For the sake of high-resolution spectroscopy, the typical front-end electronics design contains a Charge Sensitive Preamplifier (CSA). CSA provides an improved S/N ratio by shaping a signal, however its time development is increased to tenths or hundreds of ns even in the case of CVD Diamond detectors.
For time-critical applications, as high-intensity particle beams of modern accelerators, the use of CSA can cause overlaps of consecutive signal pulses, thus preventing the system from working in a single-particle regime. The ideal solution to this problem would be a very low-noise, wideband amplifier, providing a high-enough precision of energy measurement, while preserving the signal pulse shape.
The presented figure demonstrates the performance of energy measurements with 100-µm scCVD detector with PA-20 amplifier by INS and the mixed-nuclide Alpha source: Pu-239, Am-241 and Cm-244 with energies of 5157 keV, 5486 keV and 5805 keV accordingly. The obtained energy resolution ~122 keV @ 5486 keV is comparable to results presented by different R&D groups with CVD Diamonds and CSA amplifiers. This is substantially due to the very-low noise level of the wide-band PA-20 preamplifier.
The method of energy measurement by using a Time-of-Flight (ToF) technique, can potentially assure even higher measurement precision. Employed detectors and front-end electronics has to be fast enough to satisfy time precision, which directly translates into particle energy, when a distance between two detectors is known.
Time Resolution of measurement system is directly proportional to signal-to-noise ratio (SNR) and inversly related to the rise time of the signal. The higher the SNR, the better the timing performance. The third component, affecting the time resolution, is the intrinsic detector time precision, which in the case of CVD Diamonds is considered very small, hovewer it sums up with square with other errors.
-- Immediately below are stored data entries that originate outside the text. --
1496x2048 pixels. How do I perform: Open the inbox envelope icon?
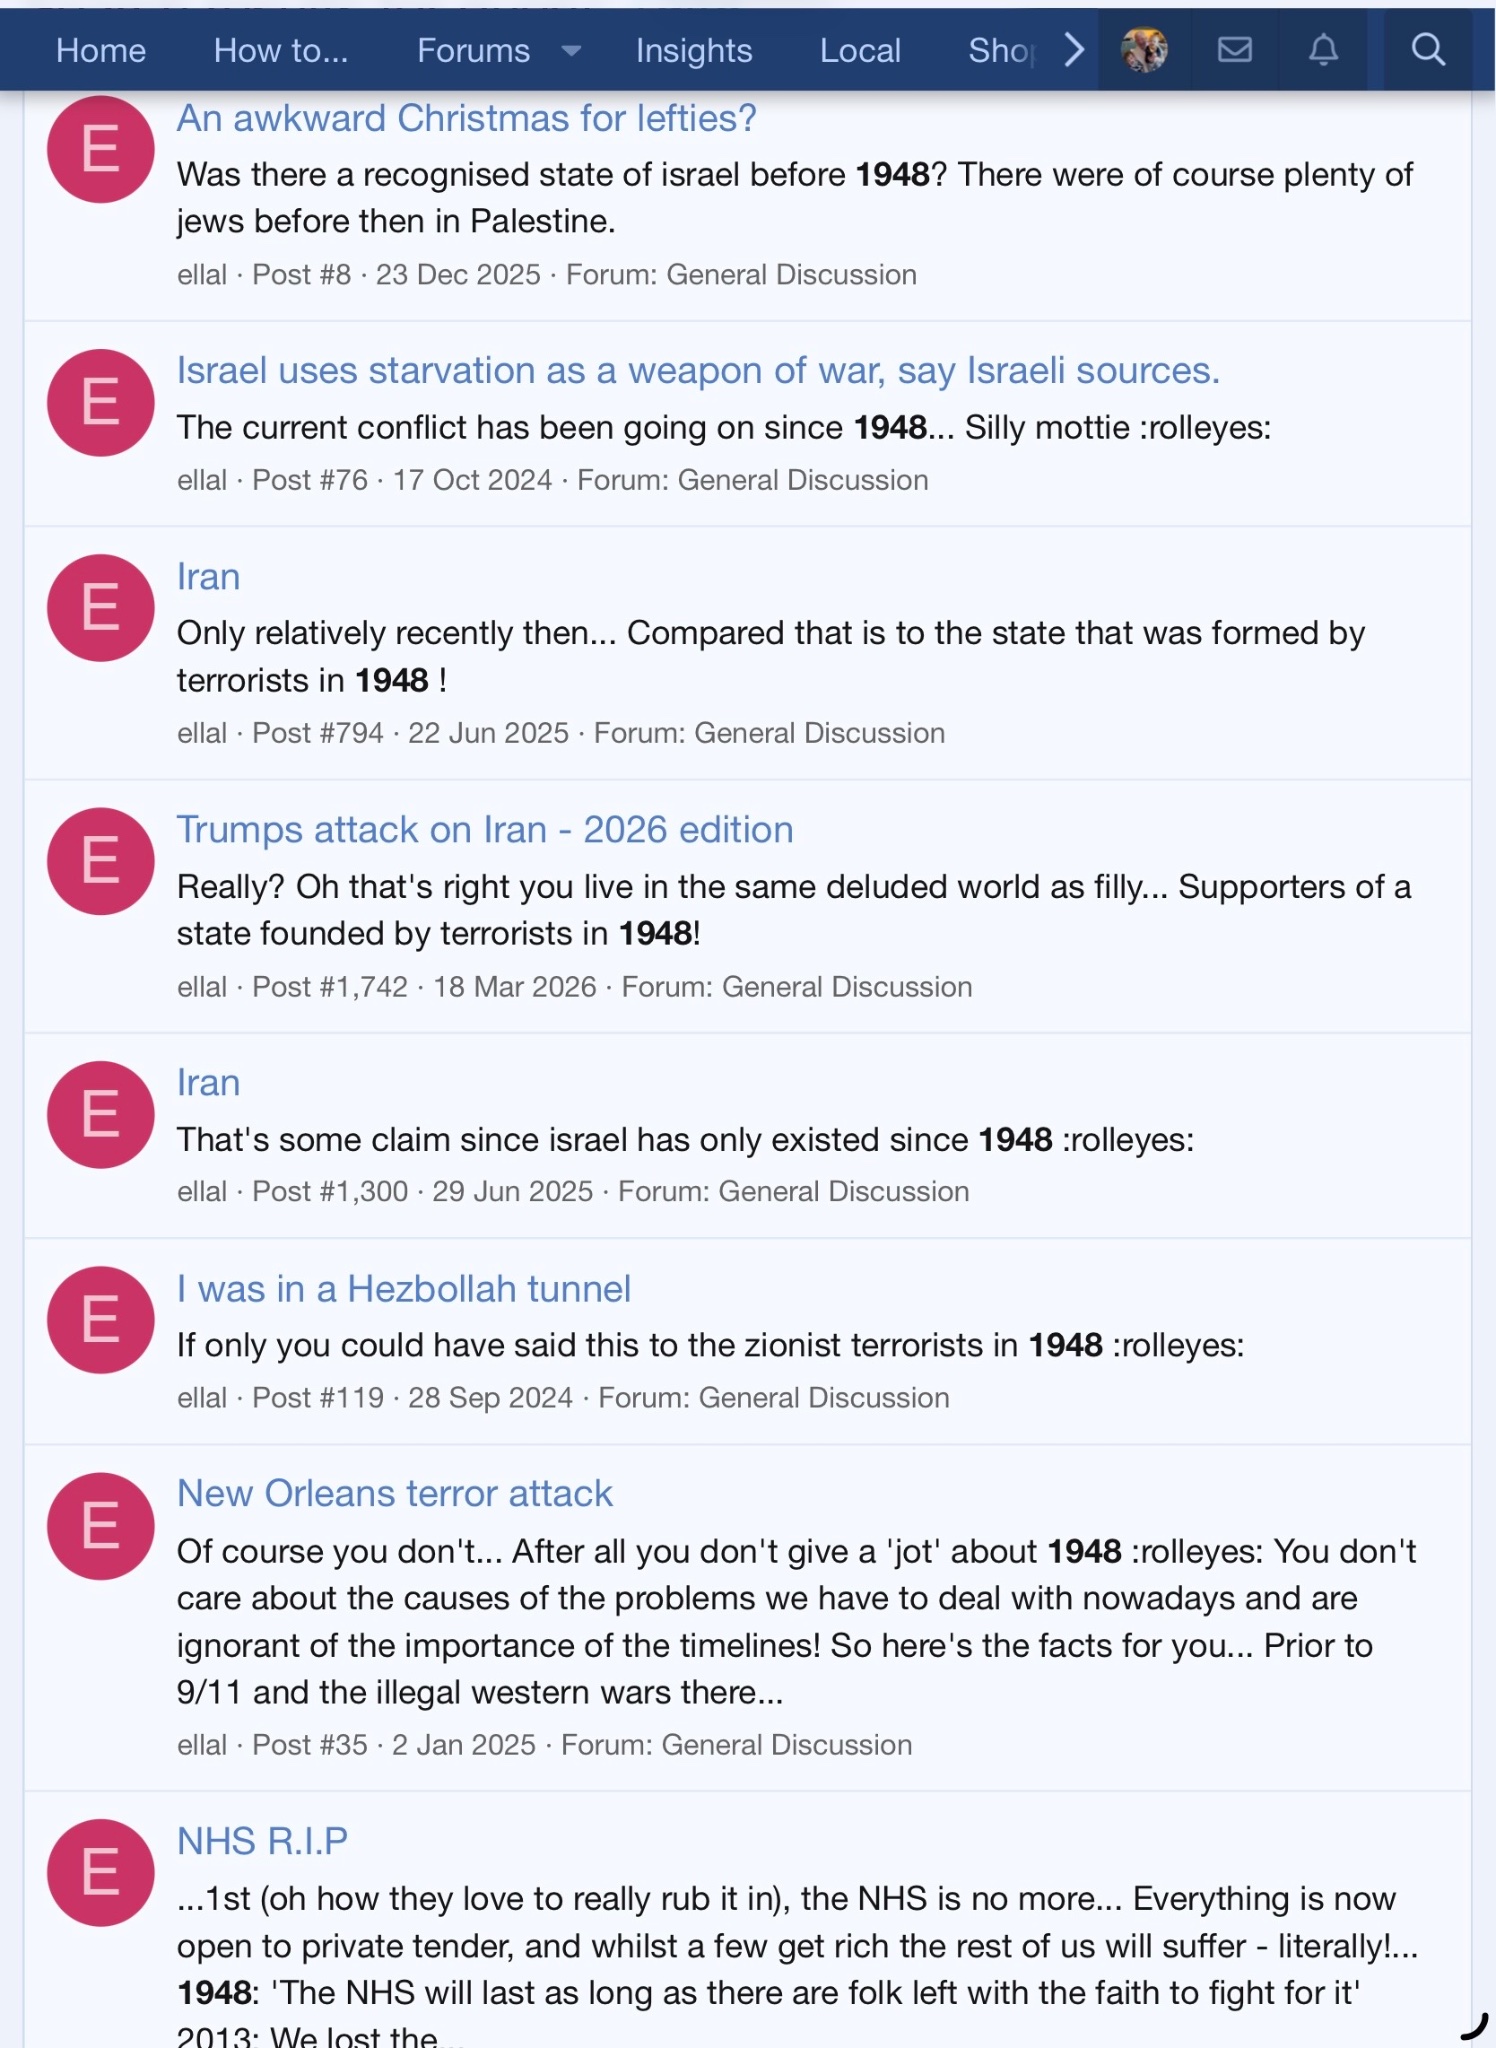[x=1235, y=50]

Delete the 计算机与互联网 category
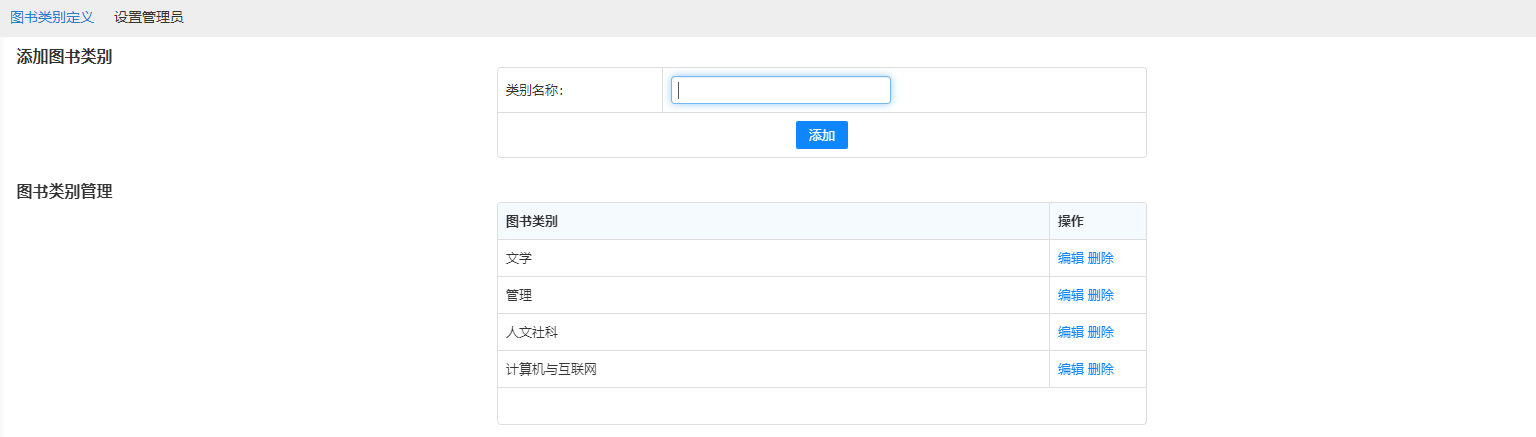pos(1100,369)

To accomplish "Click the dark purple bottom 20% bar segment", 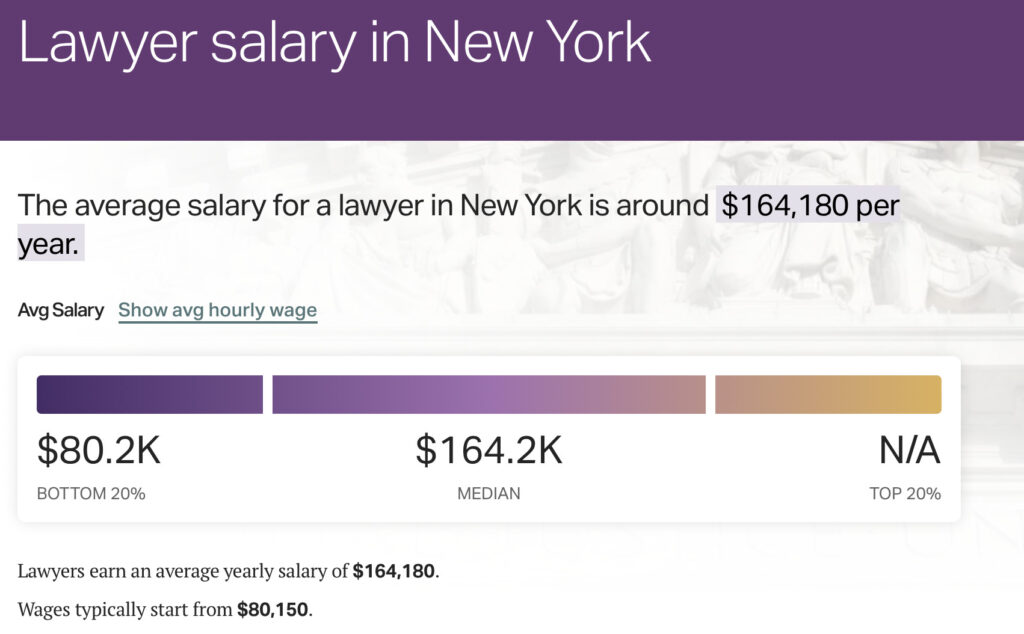I will tap(150, 394).
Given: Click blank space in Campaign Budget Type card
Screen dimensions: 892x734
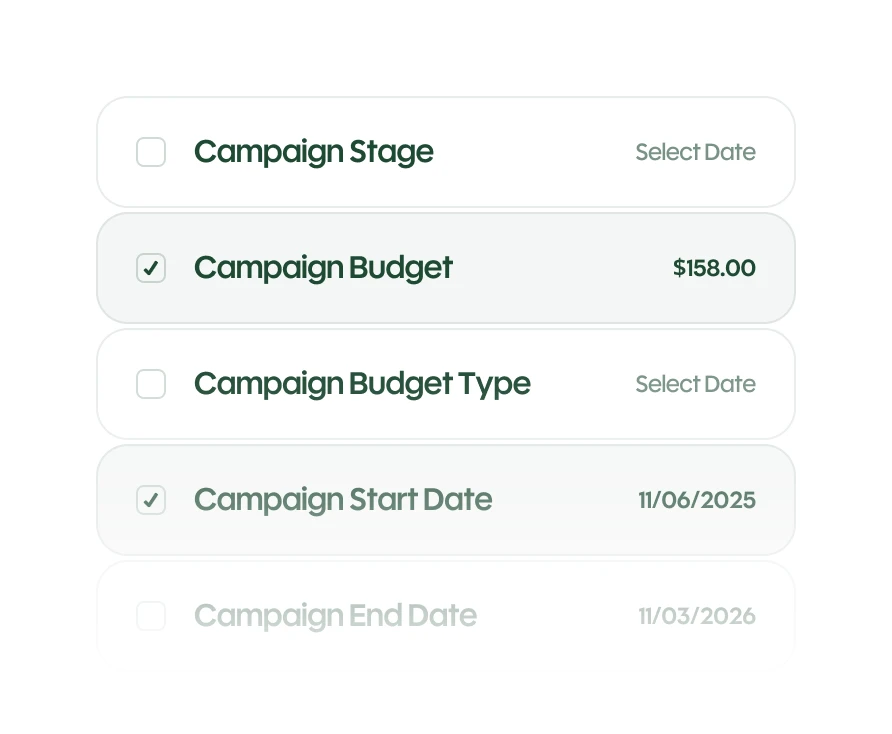Looking at the screenshot, I should click(x=583, y=384).
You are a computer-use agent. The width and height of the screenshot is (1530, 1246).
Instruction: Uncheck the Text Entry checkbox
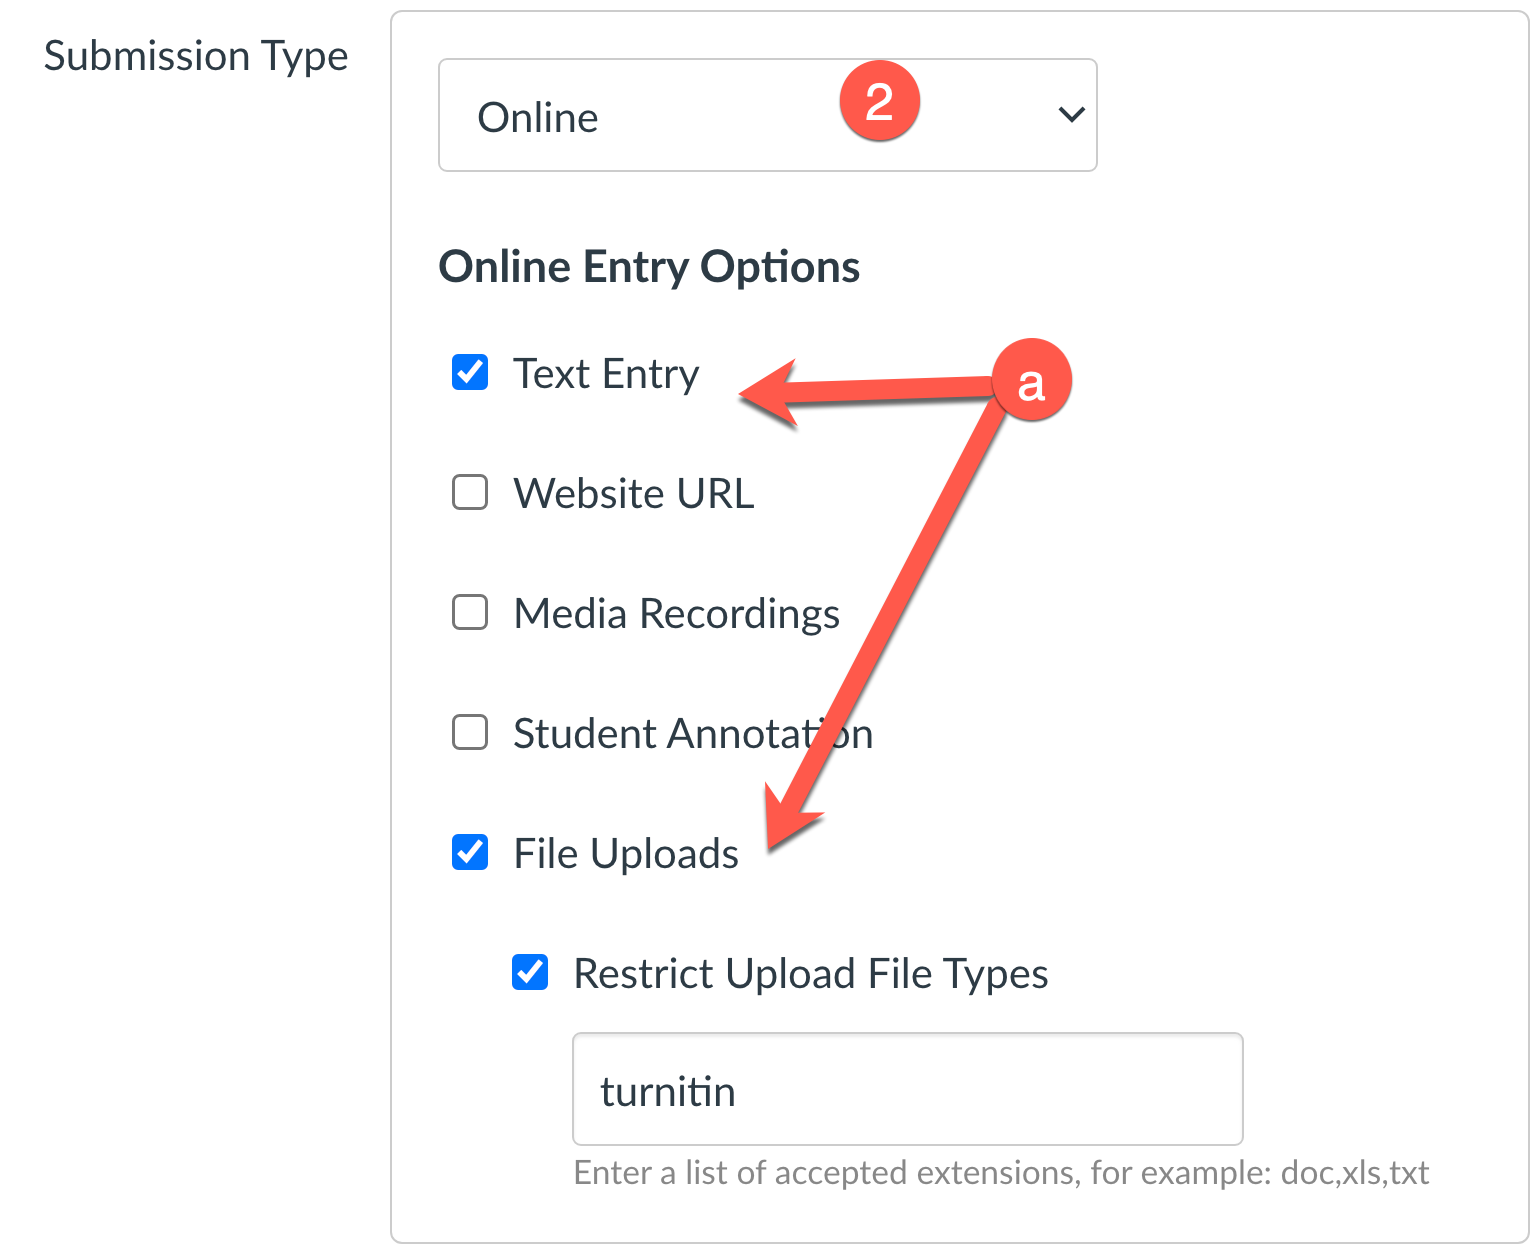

The PA-10 amplifiers by INS Instruments have been optimized for CVD Diamond Detectors and rapid signals (<1 ns) providing high SNR also for signals with low amplitude (i.e. generated by 70-MeV protons in 50-µm detector being ~11000 electrons). This implies a very low noise level ~15 µV RMS refered to amplifier's input and the gain of 45 dB, to provide a detectable signal even for low particle energy loss. The dynamic range of the PA-10 preamplifier is 5.5 MeV. For the sake of high-energy and heavy ion's spectroscopy the PA-20 amplifier has been developed to cover the energy range of up to 100 MeV. The noise level of PA-20, refered to the input is <20 µV RMS and the gain is 20 dB.
The figure shows the time performance of proton coincidence with two scCVD Diamond Detectors: 100-µm & 300-µm, positioned one after another and traversed by same, 70-MeV protons. The detector's signals amplified by PA-10 and 2x PA-20(to assure enough gain) preamplifiers, make possible to obtain the time resolution of <130 ps for the set of two detectors. Signal of each channel has been digitized at 20GS/s and registered by the LeCroy SDA5000 Data Analyzer. The time jitter introduced by both: PA-10 and PA-20 preamplifiers is well below 2 ps, which makes them appealing for timing and time-critical applications.